==== Text ====

Merge pull request #488 from kartik-git/add-q-rouge-score

moe18 · web-flow · commit 3d1abd4c37e2 · 2025-07-02T16:59:16.000-04:00
Adding new question for ROUGE-1 Score #144
diff --git a/questions/152_implementing-rouge-score/description.md b/questions/152_implementing-rouge-score/description.md
@@ -0,0 +1,5 @@
+## Problem
+
+Implement the ROUGE-1 (Recall-Oriented Understudy for Gisting Evaluation) score to evaluate the quality of a generated summary by comparing it to a reference summary. ROUGE-1 focuses on unigram (single word) overlaps between the candidate and reference texts.
+
+Your task is to write a function that computes the ROUGE-1 recall, precision, and F1 score based on the number of overlapping unigrams.
diff --git a/questions/152_implementing-rouge-score/example.json b/questions/152_implementing-rouge-score/example.json
@@ -0,0 +1,5 @@
+{
+  "input": "rouge_1_score('the cat sat on the mat', 'the cat is on the mat')",
+  "output": "{'precision': 0.8333333333333334, 'recall': 0.8333333333333334, 'f1': 0.8333333333333334}",
+  "reasoning": "The reference text 'the cat sat on the mat' has 6 tokens, and the candidate text 'the cat is on the mat' has 6 tokens. The overlapping words are: 'the' (appears 2 times in reference, 2 times in candidate, so min(2,2)=2 overlap), 'cat' (1,1 → 1 overlap), 'on' (1,1 → 1 overlap), and 'mat' (1,1 → 1 overlap). Total overlap = 2+1+1+1 = 5. Precision = 5/6 ≈ 0.833 (5 overlapping words out of 6 candidate words). Recall = 5/6 ≈ 0.833 (5 overlapping words out of 6 reference words). F1 = 2×(0.833×0.833)/(0.833+0.833) = 0.833 since precision equals recall."

==== Data lines ====

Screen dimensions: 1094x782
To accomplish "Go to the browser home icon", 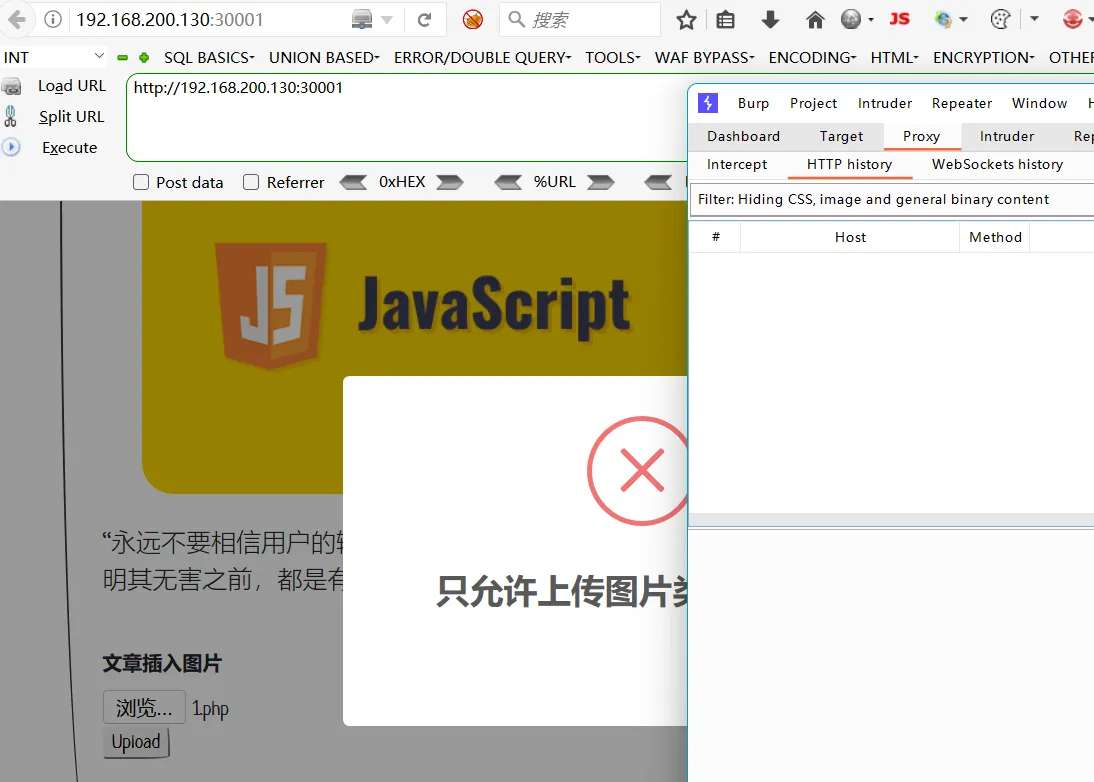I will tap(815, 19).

====
==== Data lines ====

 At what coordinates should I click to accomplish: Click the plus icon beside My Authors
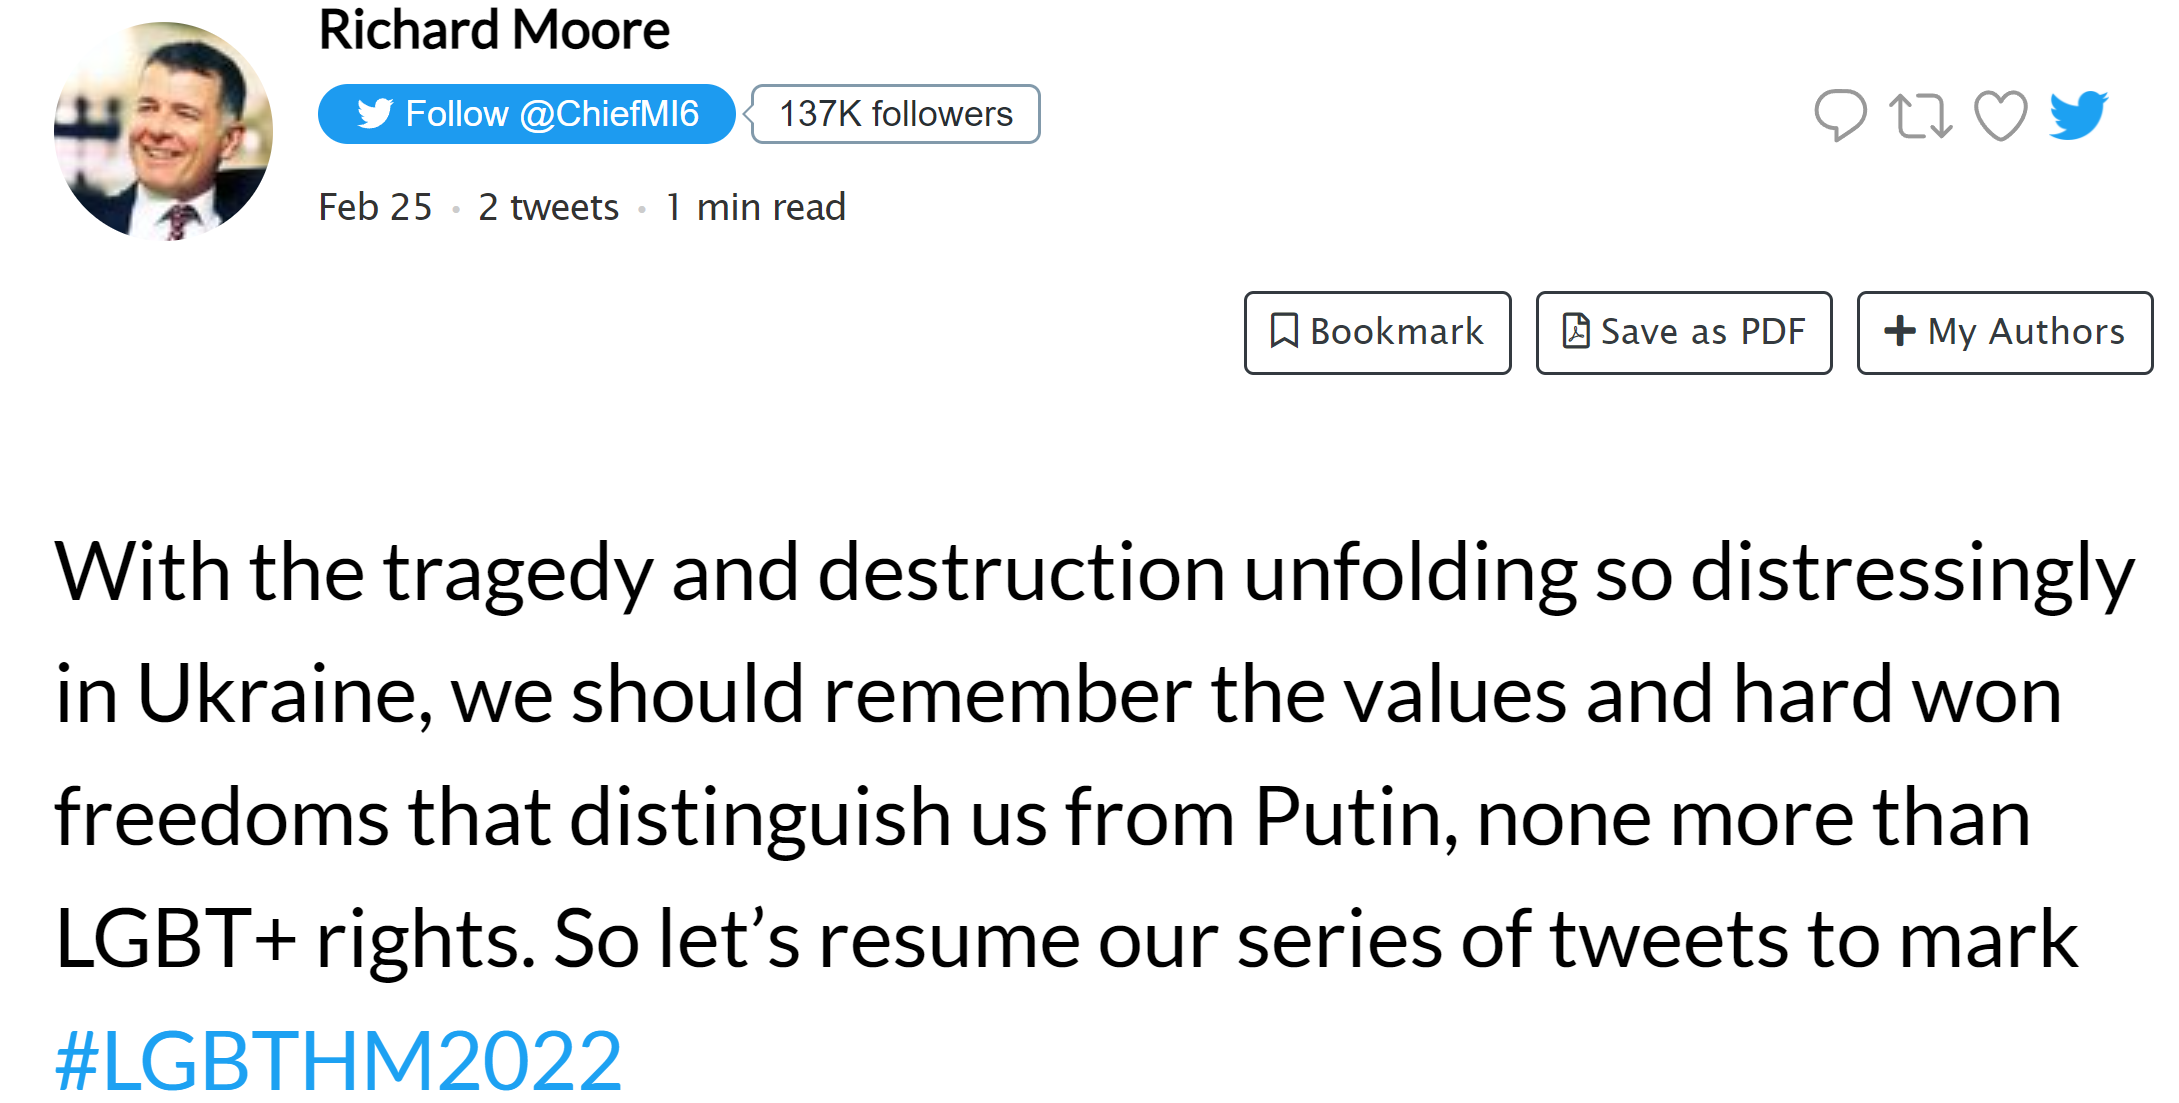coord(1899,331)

====
==== Data lines ====

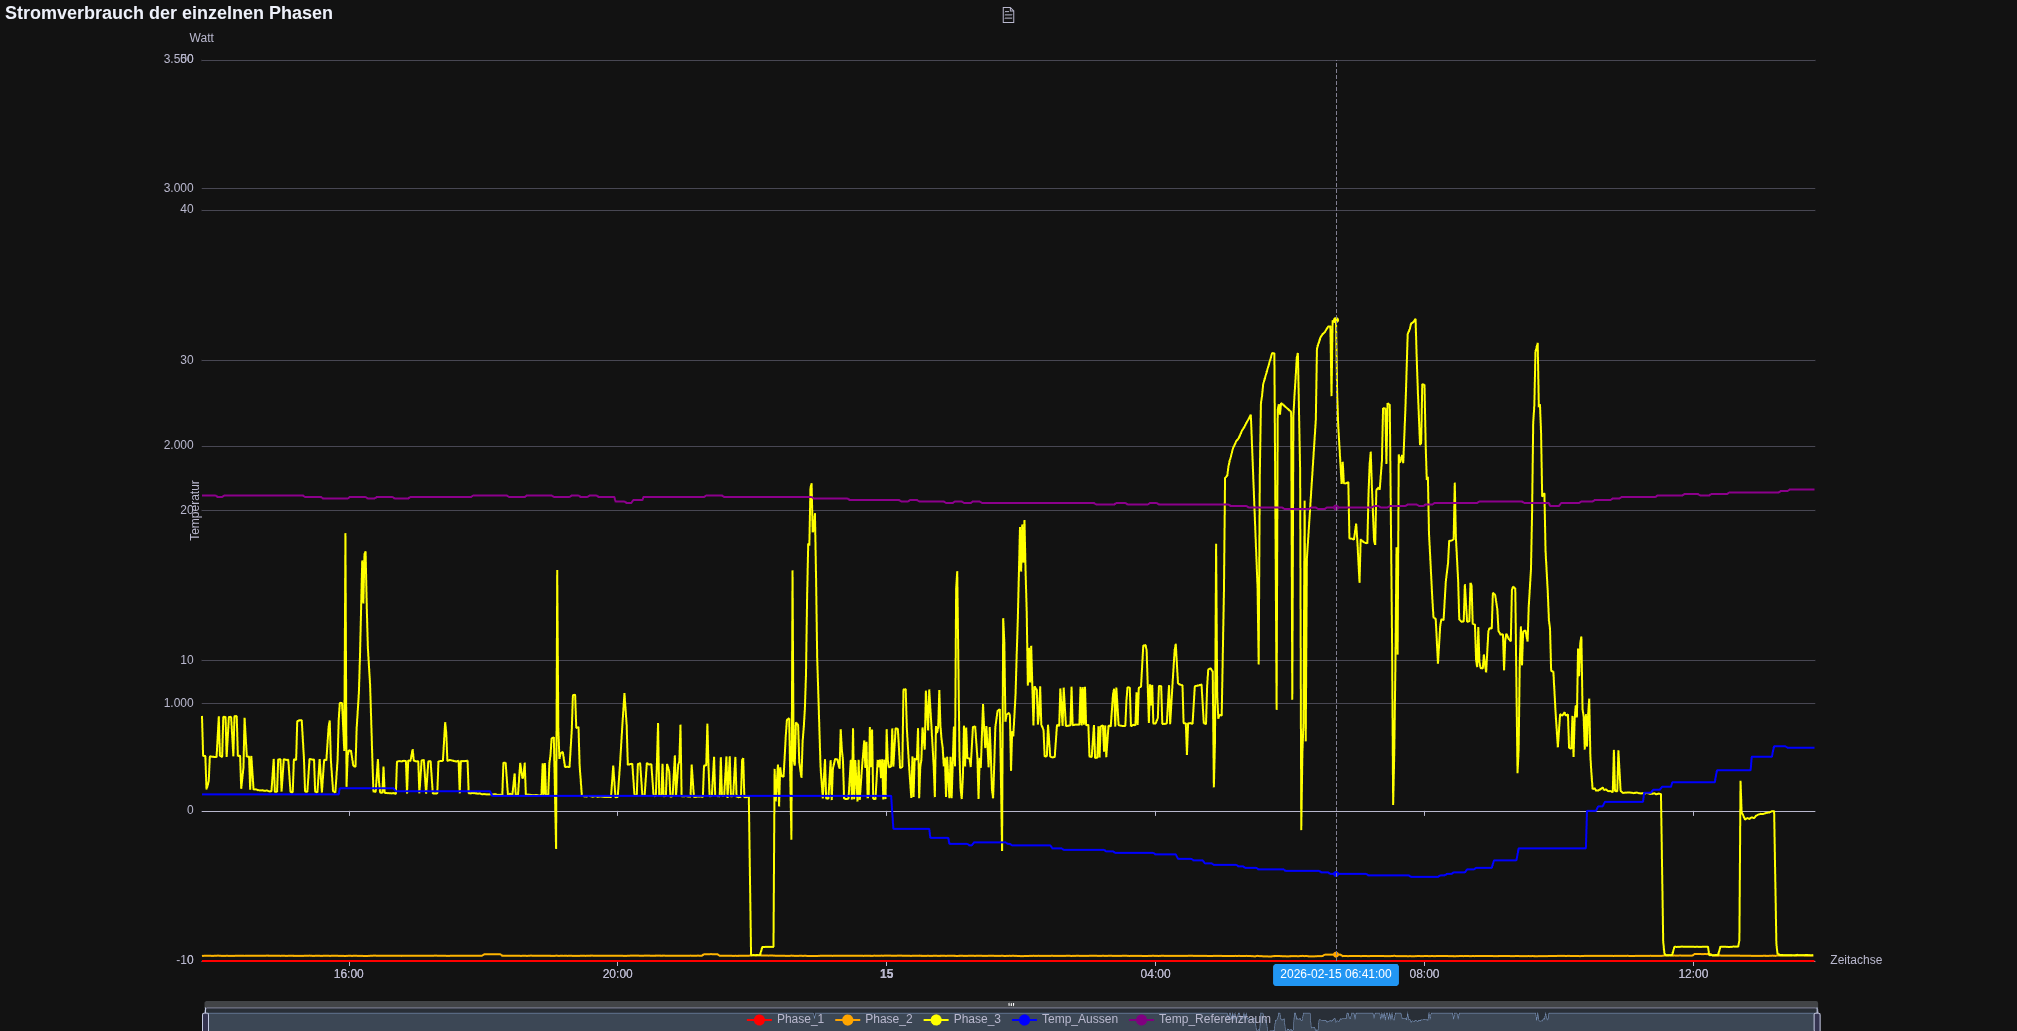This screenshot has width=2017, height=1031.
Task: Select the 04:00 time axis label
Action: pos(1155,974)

====

[What the task asks]
Copy out the stretch of the ROUGE-1 commit from "Merge pull request" through "and reference texts.", changing "summary" to "abstract" throughout.

[Task output]
Merge pull request #488 from kartik-git/add-q-rouge-score

moe18 · web-flow · commit 3d1abd4c37e2 · 2025-07-02T16:59:16.000-04:00
Adding new question for ROUGE-1 Score #144
diff --git a/questions/152_implementing-rouge-score/description.md b/questions/152_implementing-rouge-score/description.md
@@ -0,0 +1,5 @@
+## Problem
+
+Implement the ROUGE-1 (Recall-Oriented Understudy for Gisting Evaluation) score to evaluate the quality of a generated abstract by comparing it to a reference abstract. ROUGE-1 focuses on unigram (single word) overlaps between the candidate and reference texts.